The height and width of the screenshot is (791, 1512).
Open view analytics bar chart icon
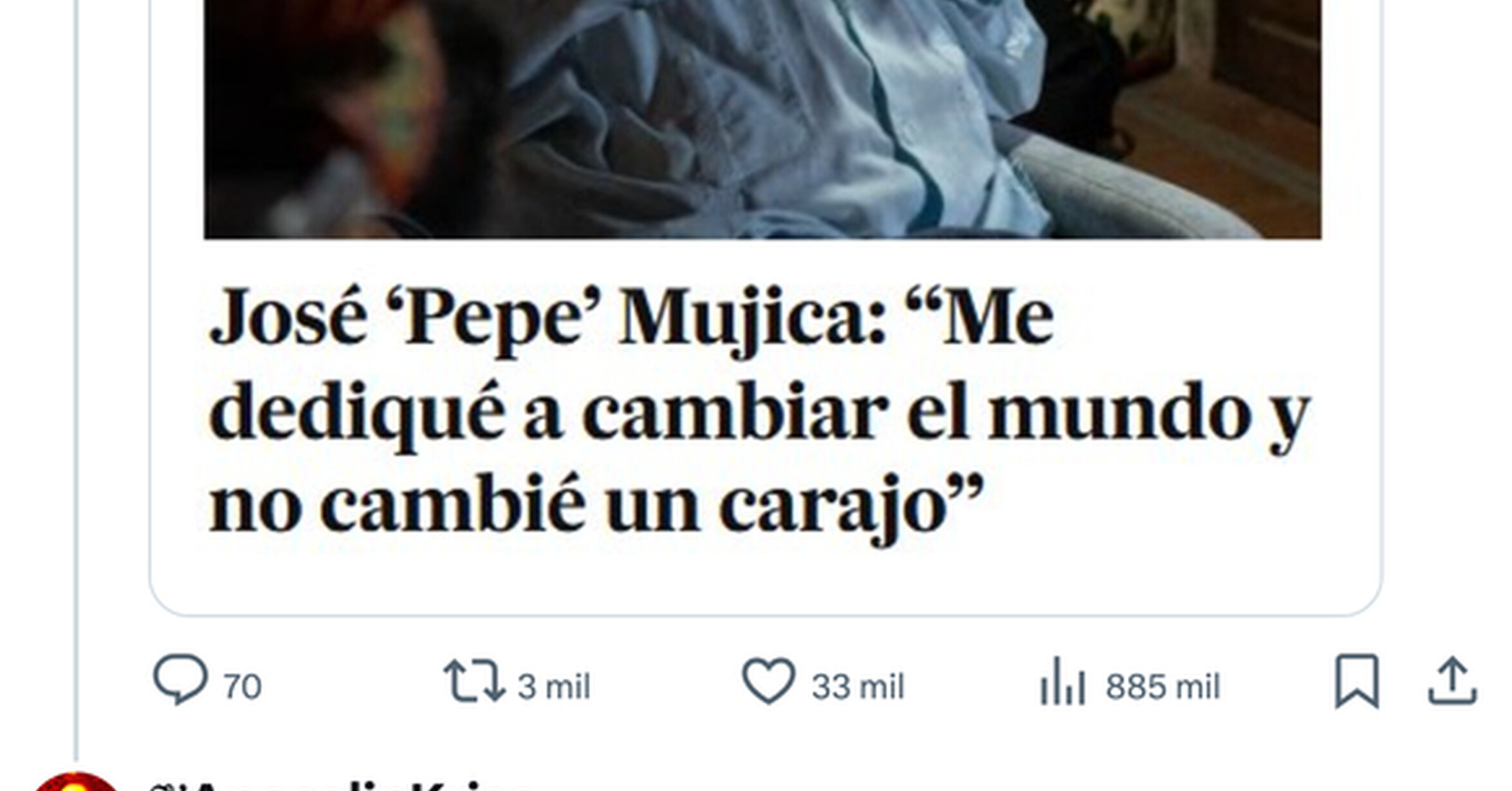[x=1062, y=680]
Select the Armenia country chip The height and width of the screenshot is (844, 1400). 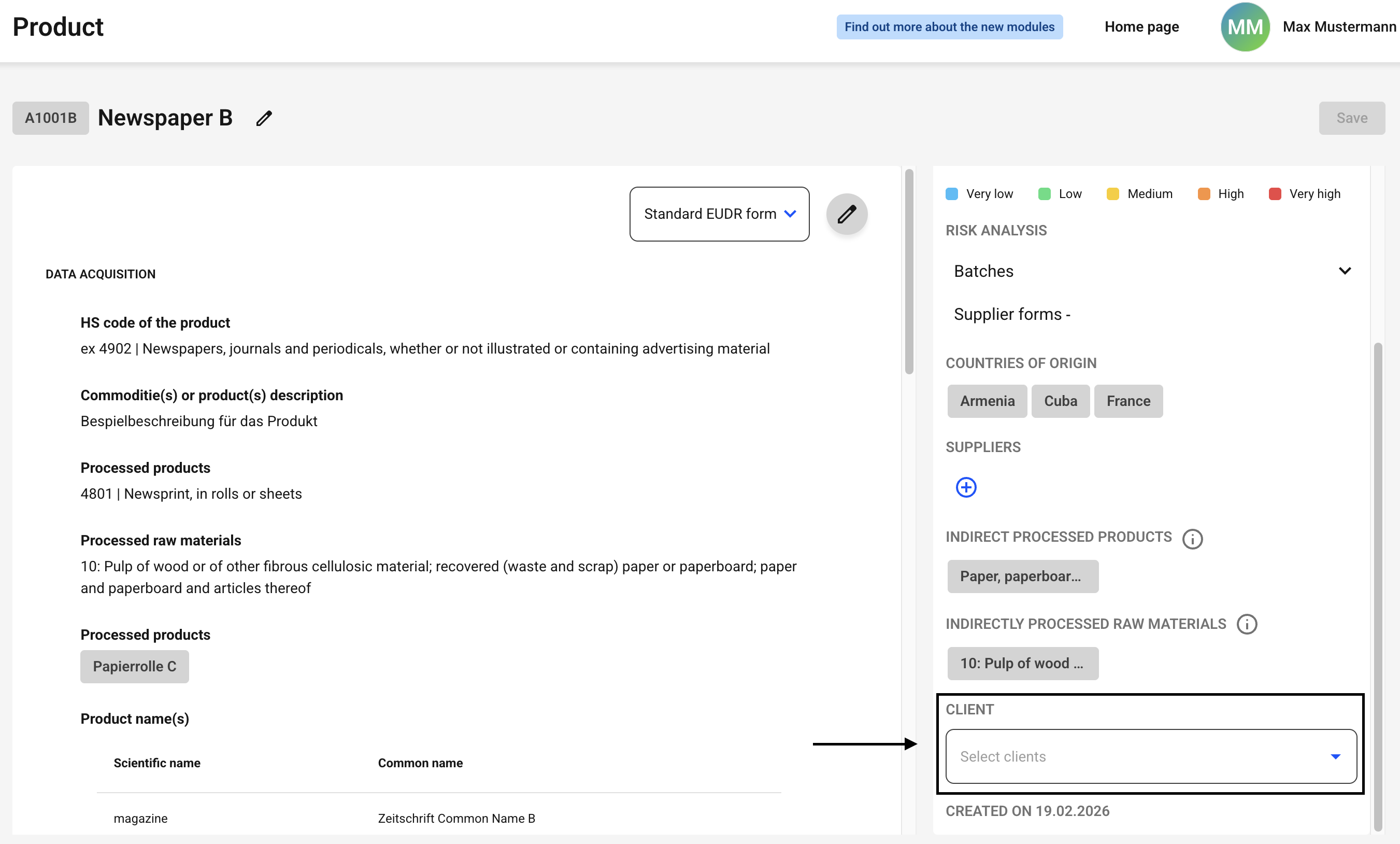pos(987,401)
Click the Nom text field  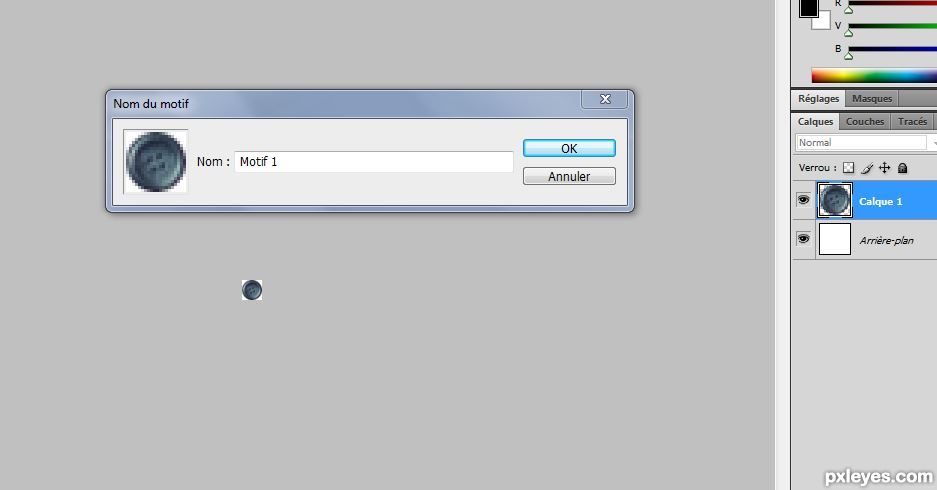coord(373,162)
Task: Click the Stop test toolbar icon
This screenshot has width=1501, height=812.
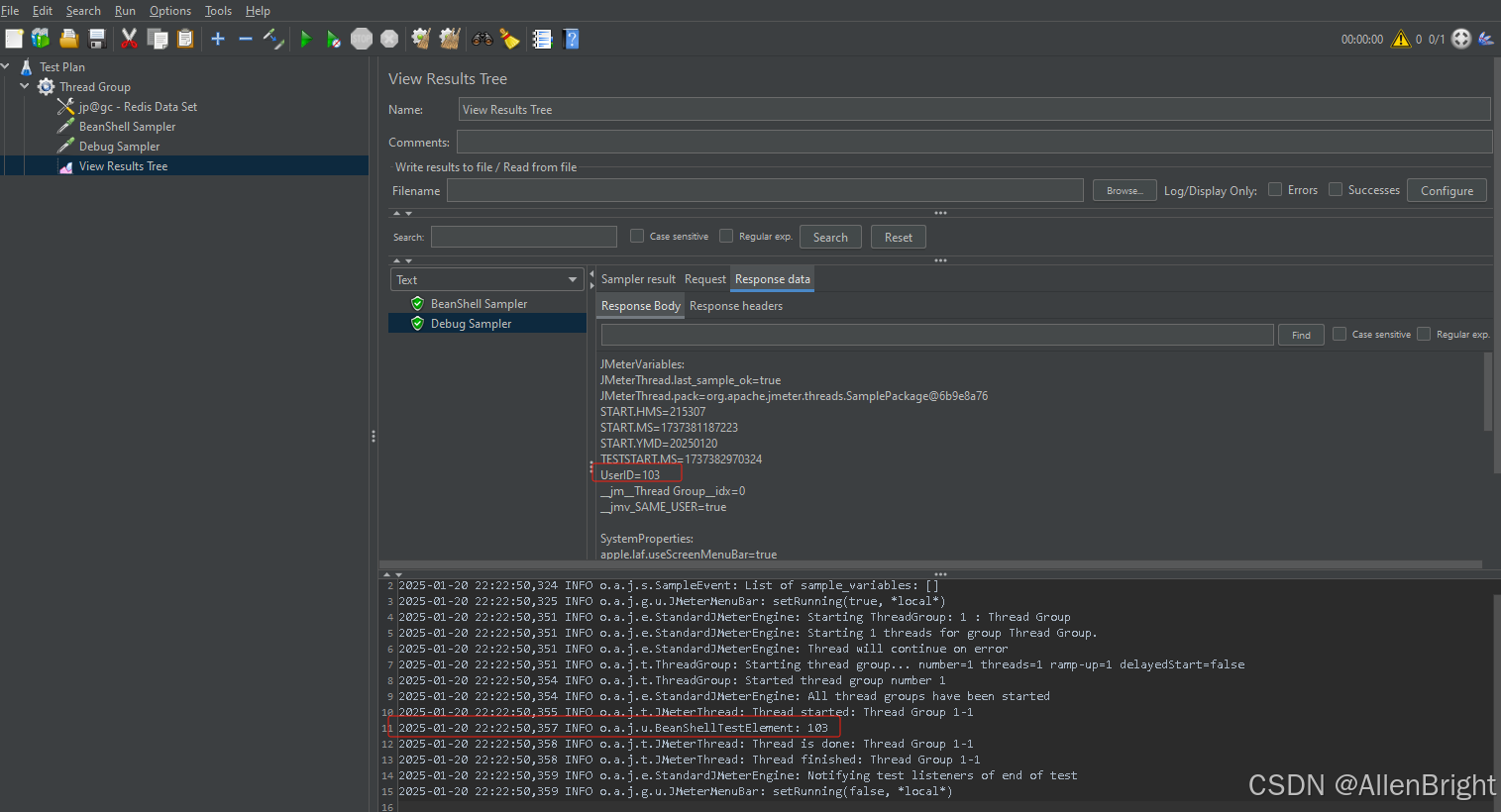Action: [x=362, y=39]
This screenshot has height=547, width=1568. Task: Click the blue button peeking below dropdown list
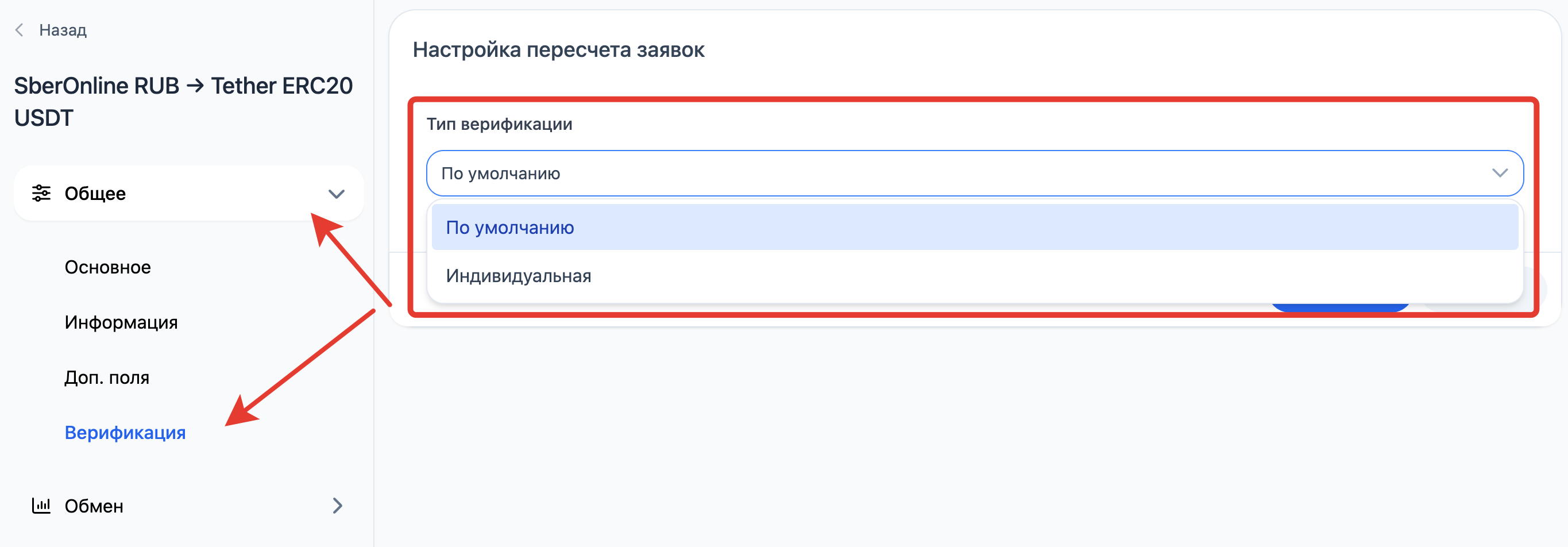coord(1339,307)
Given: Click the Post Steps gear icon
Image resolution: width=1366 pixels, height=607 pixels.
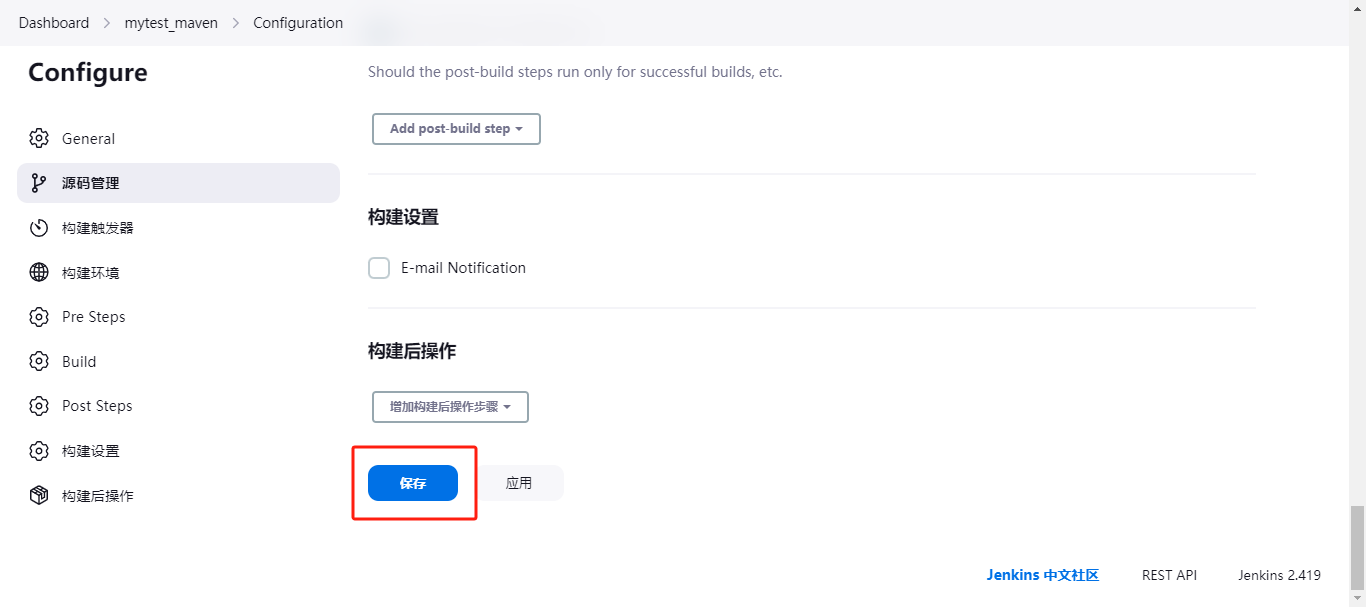Looking at the screenshot, I should coord(39,406).
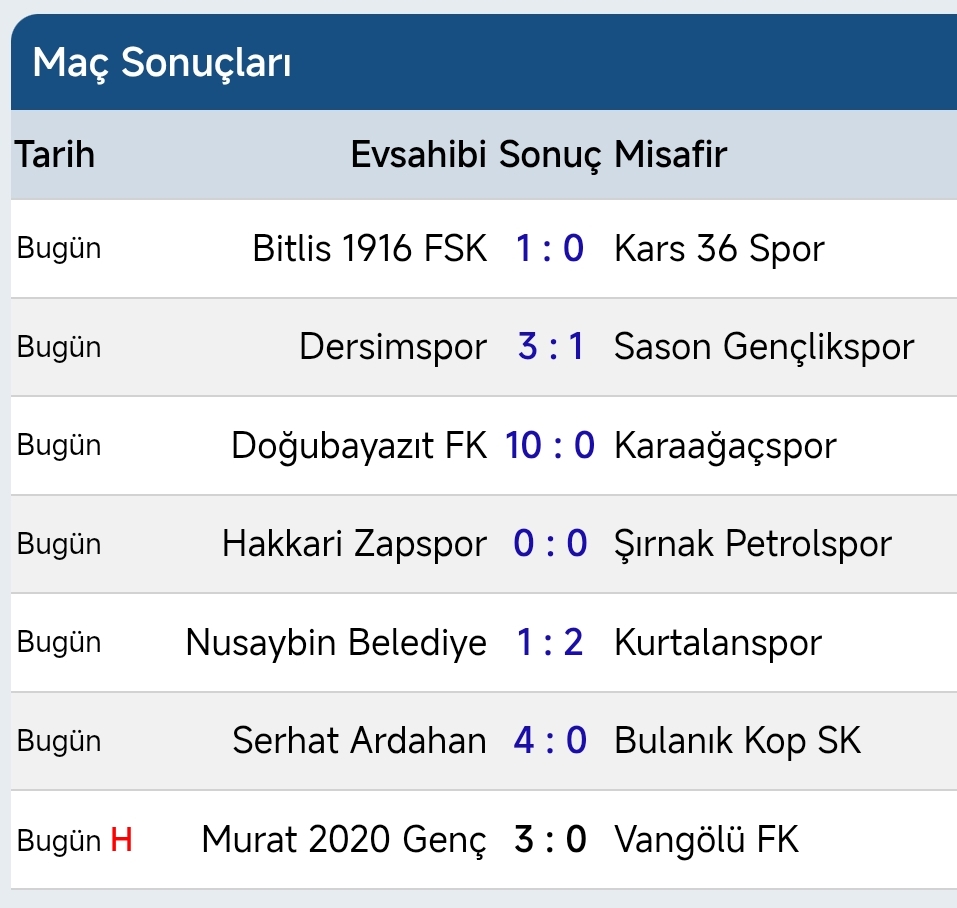Click the 1 : 0 Bitlis match score

pos(549,248)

....

▶ TASK TO CARRY OUT
Rewrite the records from the line with "Given: Click the Post Steps gear icon" through the end of the records, changing "gear icon" to "cog icon" and keeping everything else the same. Leave out the pictures.

▶ FINAL ANSWER
Given: Click the Post Steps cog icon
Image resolution: width=1366 pixels, height=607 pixels.
Looking at the screenshot, I should coord(39,406).
Click the 1 : 0 Bitlis match score

pos(549,248)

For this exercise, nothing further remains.